Project Type
Poster
Publication Date
4-12-2022
Department or Program
Chemistry and Physics
College
College of Arts and Sciences
Faculty Mentor #1
Giancarlo, Leanna
Abstract
An atom is made up of a positively charged nucleus, consisting of non-charged neutrons and a number of positively charged protons, and of negatively charged electrons, the number of which is equivalent to the protons. The attractive force between the positive and negative charges fluctuates with the quantity of subatomic particles; binding energy is the energy required to overcome this attractive force to remove an electron from its orbital. In diatomic molecules, the binding energy is between the two atoms themselves rather than just between the nucleus and electrons for a singular atom. The relationship between binding energies of the atoms within the first three periods of the periodic table and the corresponding number of electrons present was investigated. Additionally, the same relationship was also investigated within the diatomic elements, H2, N2, O2, F2, and Cl2. This was accomplished through use of the General Atomic and Molecular Electronic Structure System (GAMESS) computational program.
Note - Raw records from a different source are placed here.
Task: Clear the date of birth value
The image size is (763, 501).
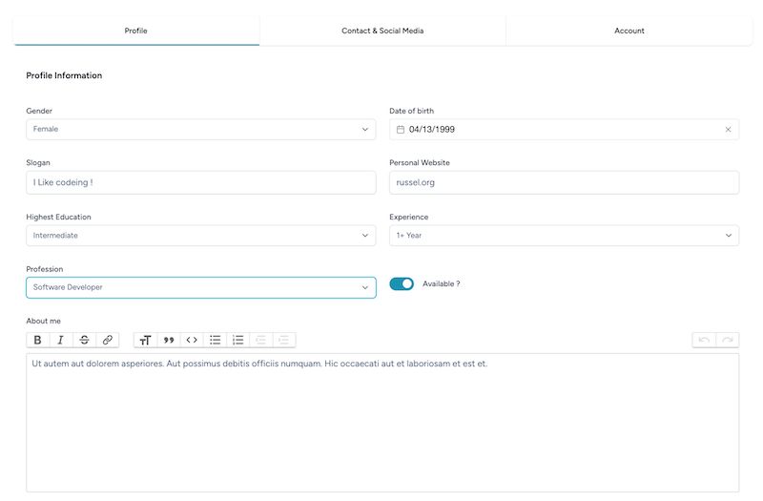Action: 728,130
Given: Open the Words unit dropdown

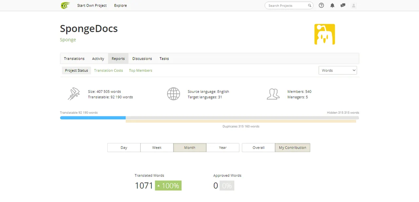Looking at the screenshot, I should (337, 71).

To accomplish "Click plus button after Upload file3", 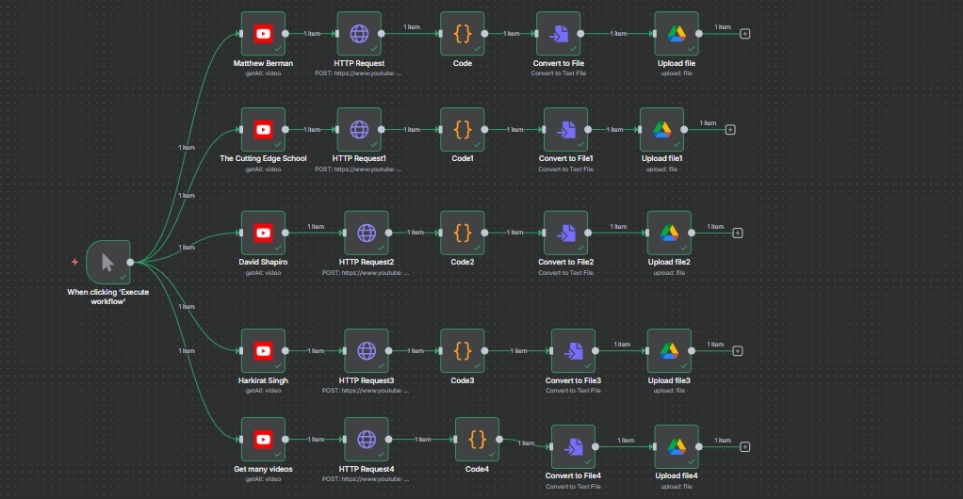I will [738, 351].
Using various parameters, including basis set, multiplicity, Hartree-Fock method, and calculating for single point energy, the binding energy of each of the atoms in the first three periods of the periodic table and the aforementioned five diatomic elements was determined. An inverse exponential decay was found between the binding energy of the atoms, with an increased number of electrons equating to a more negative energy (kcal/mol). Due to GAMESS measuring the binding energy between the nucleus and the first 1s orbital electron, these results indicate that as the number of electrons increases, it becomes more difficult to remove the 1s electron. The diatomic elements saw a similar inverse exponential decay between binding energy and electron count.